Michael Dolson is a tax lawyer at Felesky Flynn LLP in Edmonton.
My colleagues and I were very interested to read this week's articles in The Globe and Mail about the taxation of foreign investment in Canadian real estate. The quantum of foreign investment in Canadian real estate and the reasons for that investment are fascinating questions, but we do not think that foreign investment is a story about Canadian tax. In our view, the Canadian rules for taxing inbound investment are working exactly as they should.
At a conceptual level, it is useful to understand how Canada taxes income earned by individuals, including capital gains from real estate. Canada can impose tax on two bases: worldwide income of individuals resident in Canada, and Canadian-source income of non-resident individuals. If an individual is not a Canadian resident ("foreign," if you will), Canada can tax him or her only on income earned in Canada, and not on income earned elsewhere.
The limitation of Canada's ability to tax non-resident individuals to Canadian-source income is not a design flaw. Most other countries have similar rules, and our tax treaties with those countries restrict the right of foreign countries to tax Canadian residents on income that is not earned from sources in the foreign country. While there are academic arguments about how a source of income should be defined or located under Canadian law and tax treaties, it is clear that limitations on taxing powers prevent individuals – including Canadians – from being subject to tax in countries that have no connection to the income earned.
Viewed in this light, it is unsurprising that people who do not live in Canada pay little, if any, tax in Canada on income that has minimal connection with Canada. If these individuals are non-residents for tax purposes, which is usually the case, they need only report and pay tax on their income earned in Canada. Hong Kong or Shanghai-based businessmen who own houses in Vancouver not paying tax on their foreign business income in Canada is the right result, for the same reason that a Canadian businesswoman should not pay tax in the United States on her Canadian business income just because she owns a house in Phoenix.
Income or capital gains from real estate are Canadian-source income in almost all cases, and Canada has robust rules for taxing that income. Canada imposes withholding taxes on both rents payable to non-residents and on sale proceeds received by non-residents; these withholding taxes apply not only to direct sales of land, but also to sales by non-residents of interests in corporations, partnerships or trusts that derive most of their value from Canadian real property. To ensure that the tax is collected, liability for withholding and remitting the tax is imposed on the buyer of the land, shares or interest if they do not comply with the withholding requirements.

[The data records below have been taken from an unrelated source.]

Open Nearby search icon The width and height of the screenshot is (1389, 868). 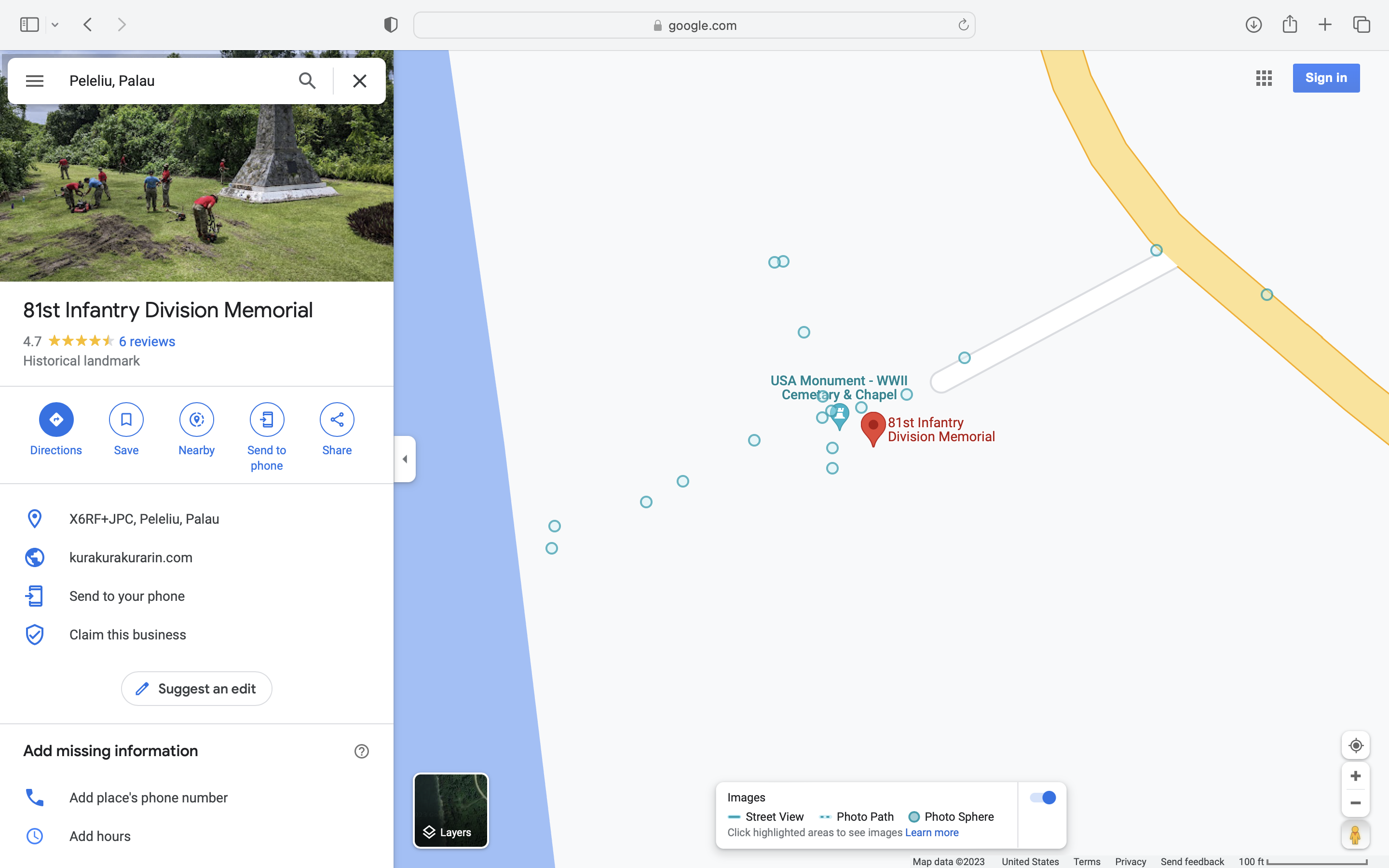pos(196,420)
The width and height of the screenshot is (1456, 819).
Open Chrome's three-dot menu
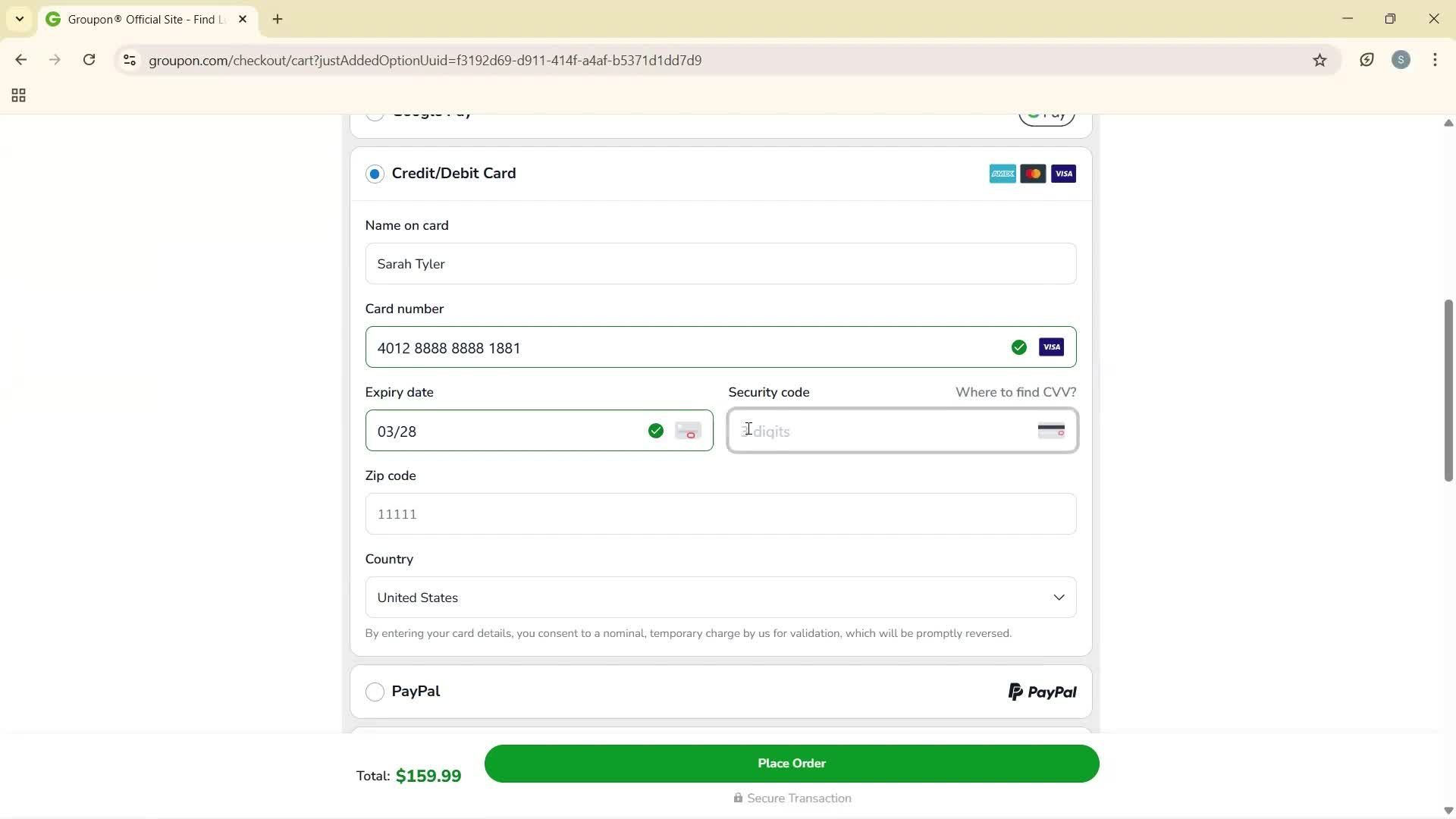1436,60
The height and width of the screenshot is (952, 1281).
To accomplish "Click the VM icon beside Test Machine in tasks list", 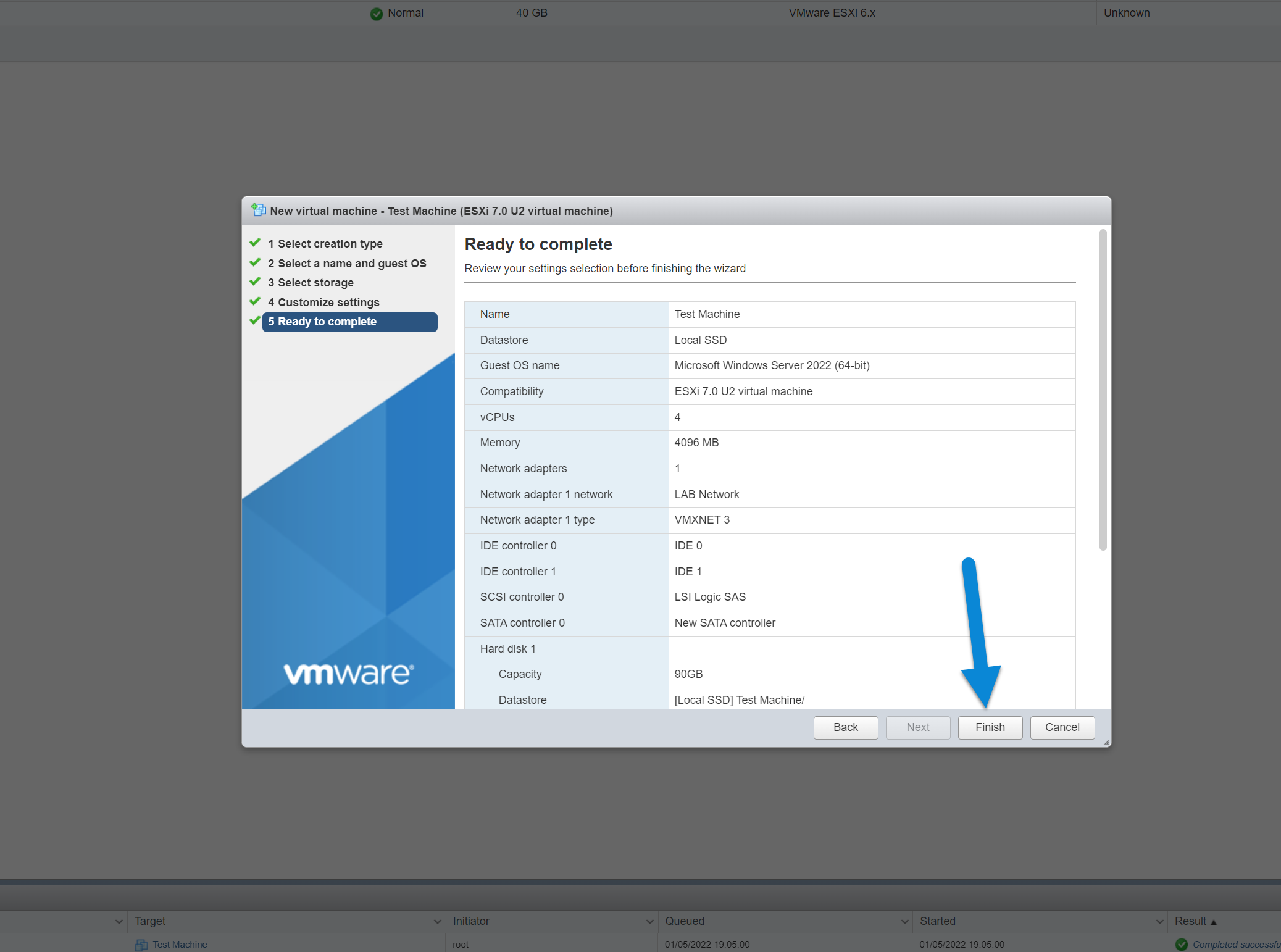I will [141, 945].
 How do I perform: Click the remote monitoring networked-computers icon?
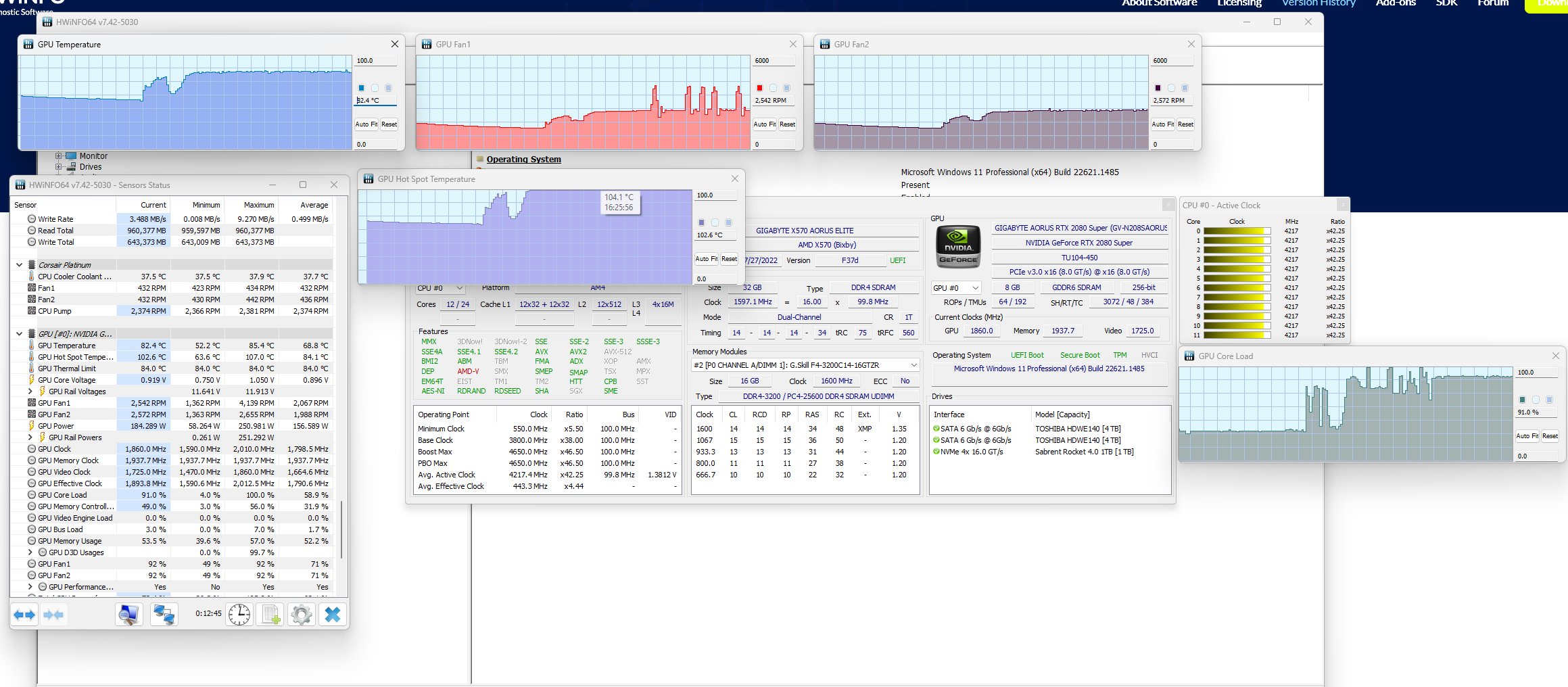click(x=164, y=614)
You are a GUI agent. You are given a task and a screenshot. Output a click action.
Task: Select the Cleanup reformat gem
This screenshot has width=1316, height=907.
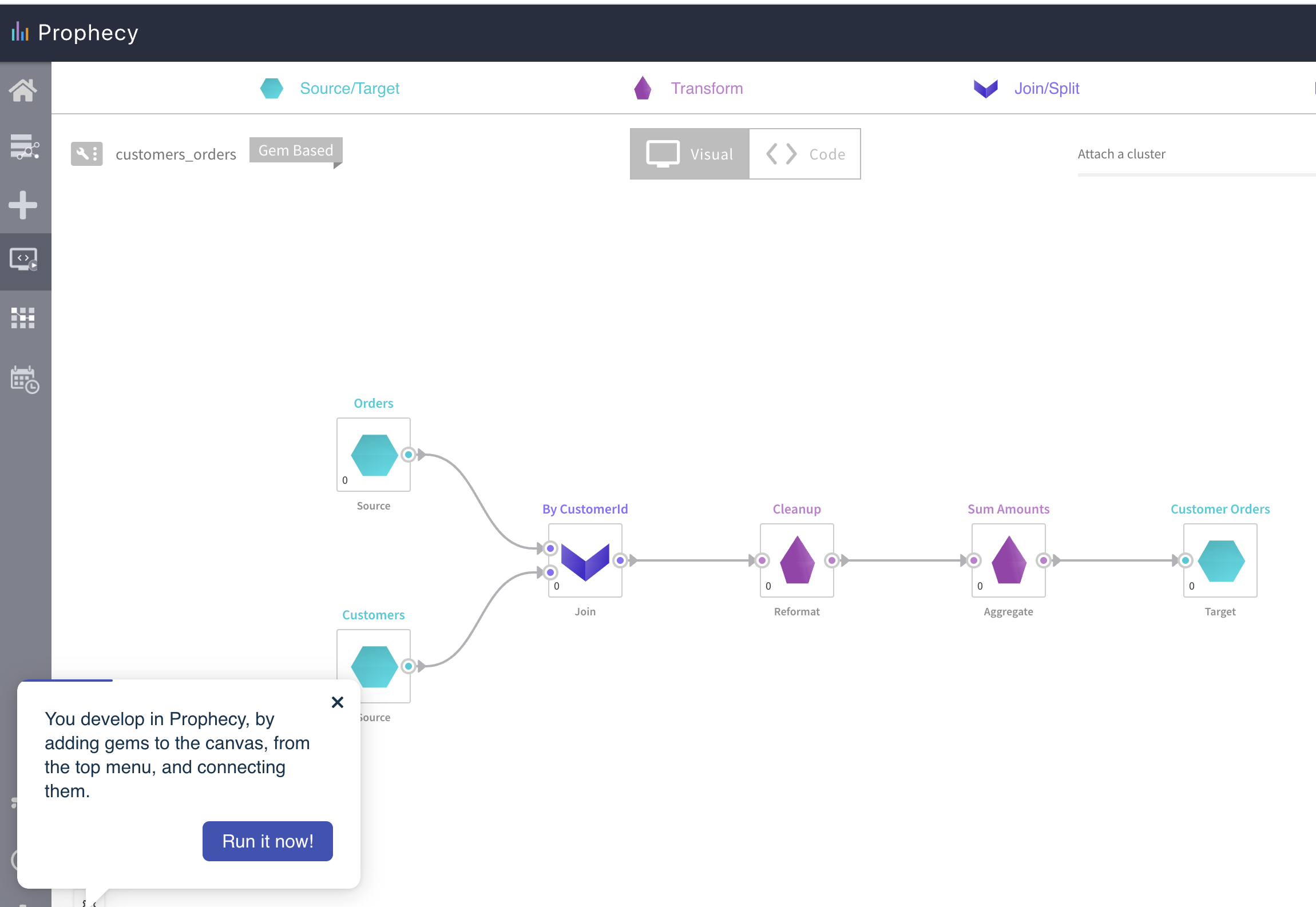pyautogui.click(x=796, y=560)
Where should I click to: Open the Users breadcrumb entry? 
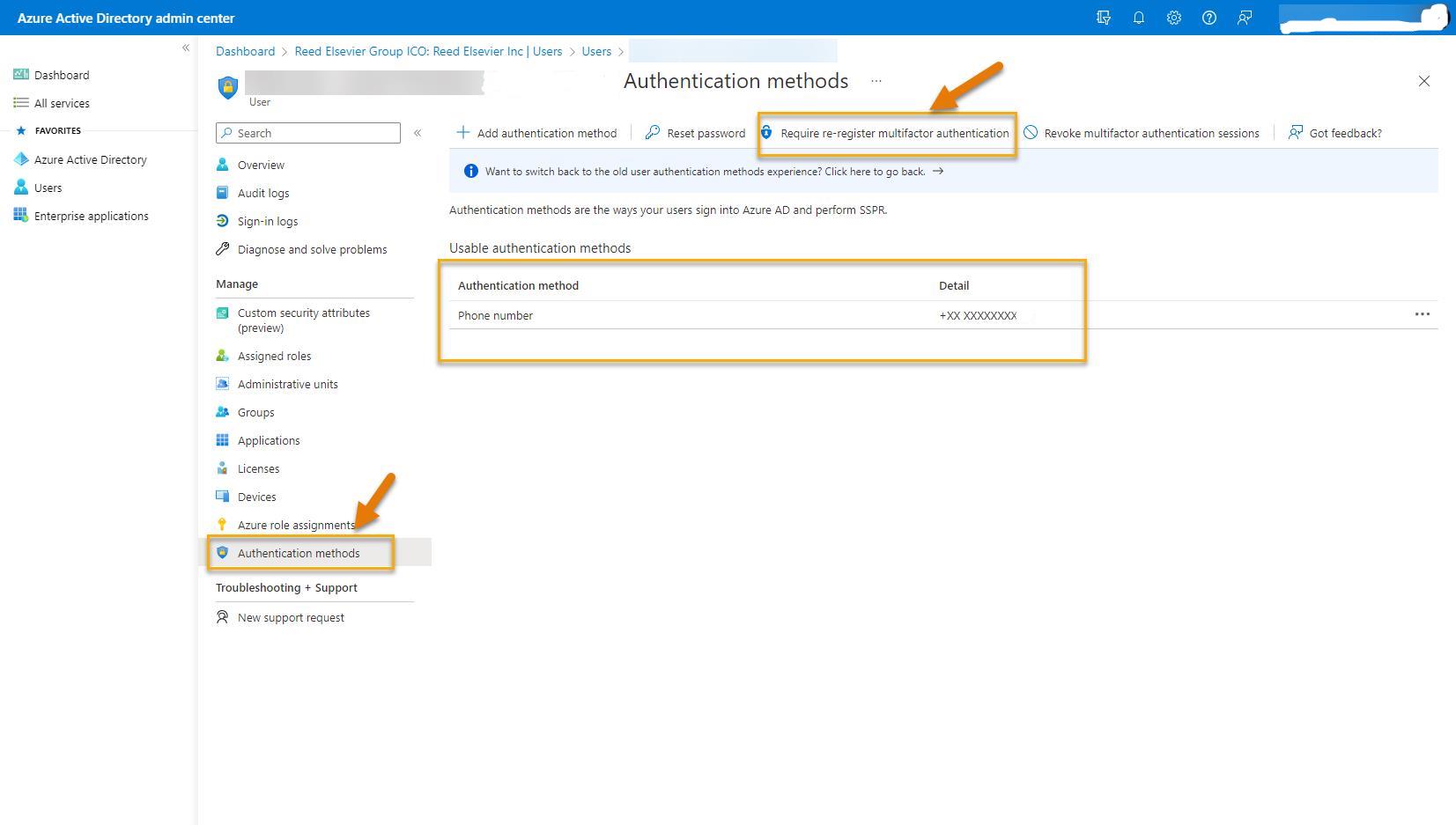click(x=596, y=51)
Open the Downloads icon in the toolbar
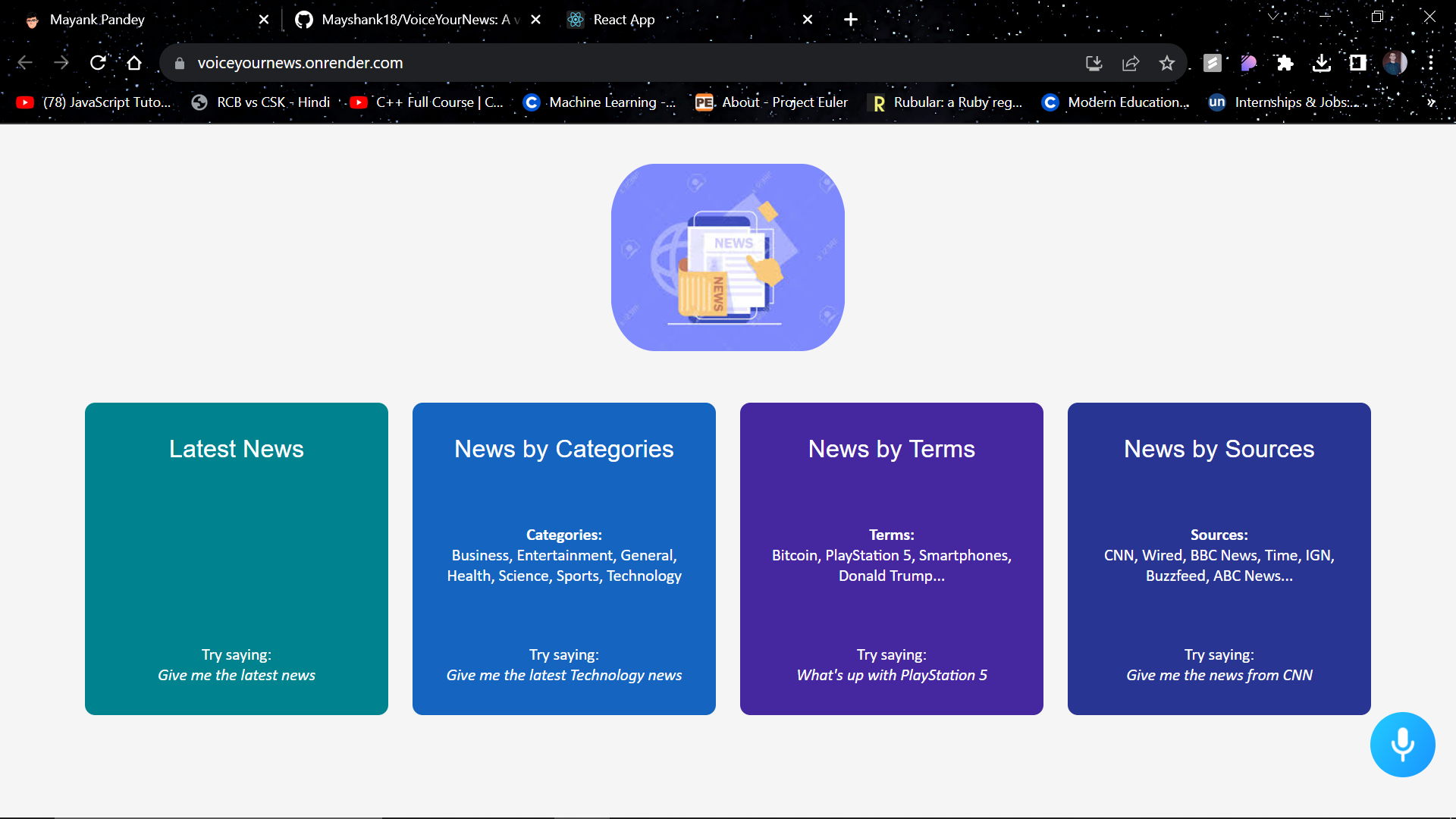This screenshot has height=819, width=1456. coord(1322,63)
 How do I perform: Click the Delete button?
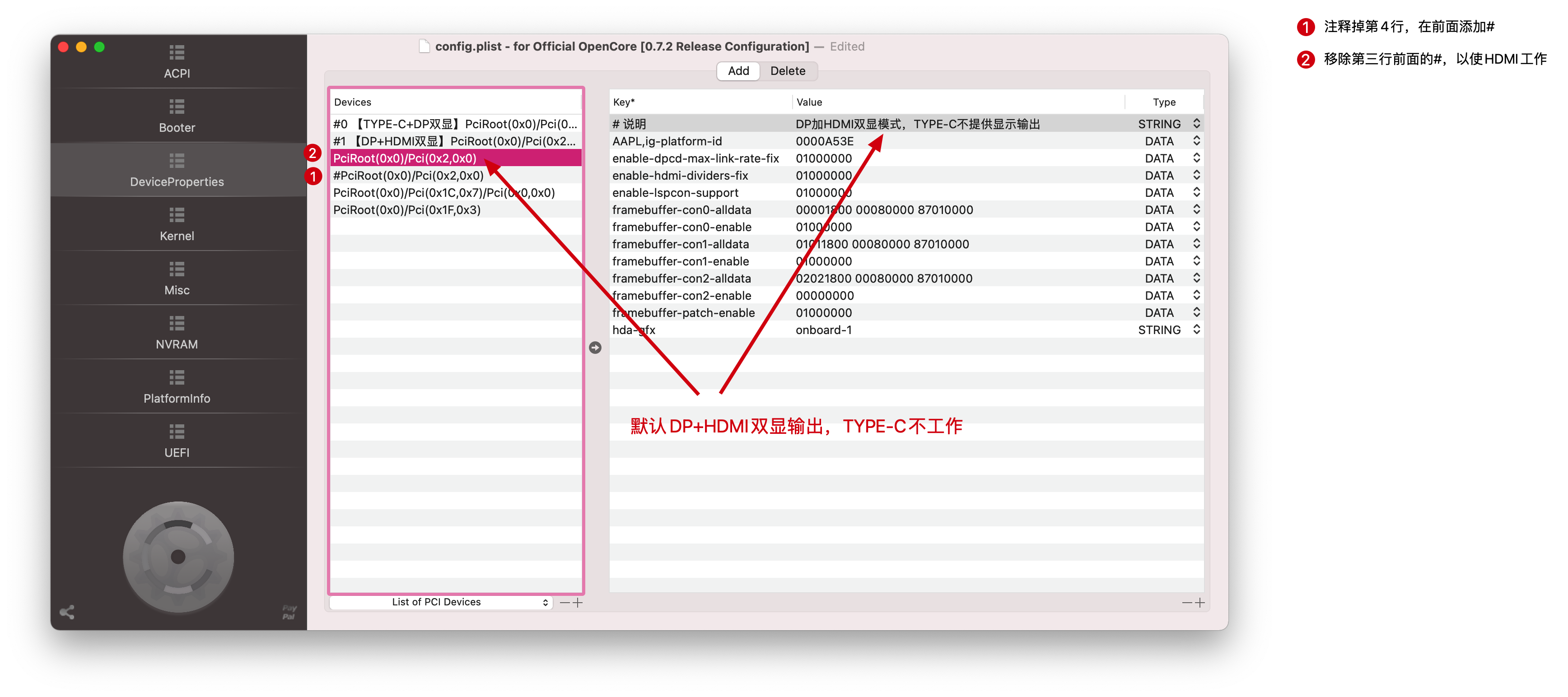click(x=787, y=70)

Subject to narrow exceptions in some of our tax treaties, the withholding regime means that it is unlikely that non-residents who own Canadian commercial real estate or residential rental real estate will be able to escape Canadian income tax on any rents or realized capital gains. This is true whether the property is owned directly or through a corporation, partnership or trust.
Some potential for tax avoidance may exist in relation to residential property that is owned by a Canadian-resident spouse or child of a non-resident who paid for the property and used as a principal residence of the spouse or child. Tax can be avoided in these situations because Canada made a deliberate policy decision not to tax capital gains on principal residences, regardless of the identity or residence of the person who provided the funds for the purchase. The principal residence exemption creates avoidance opportunities for both Canadian residents and non-residents equally, so this is best viewed as a problem with Canada's tax policy in general and not Canada's system of taxing non-resident investments.
From a tax practitioner's perspective, Canada's rules for taxing non-resident real estate investors are generally not in need of revision, and the Canada Revenue Agency is adequately empowered to enforce the rules. Non-resident investment in Canadian real estate is probably not tax-driven, as Canada taxes the gains on those investments in a way that is both fair and in accordance with international norms.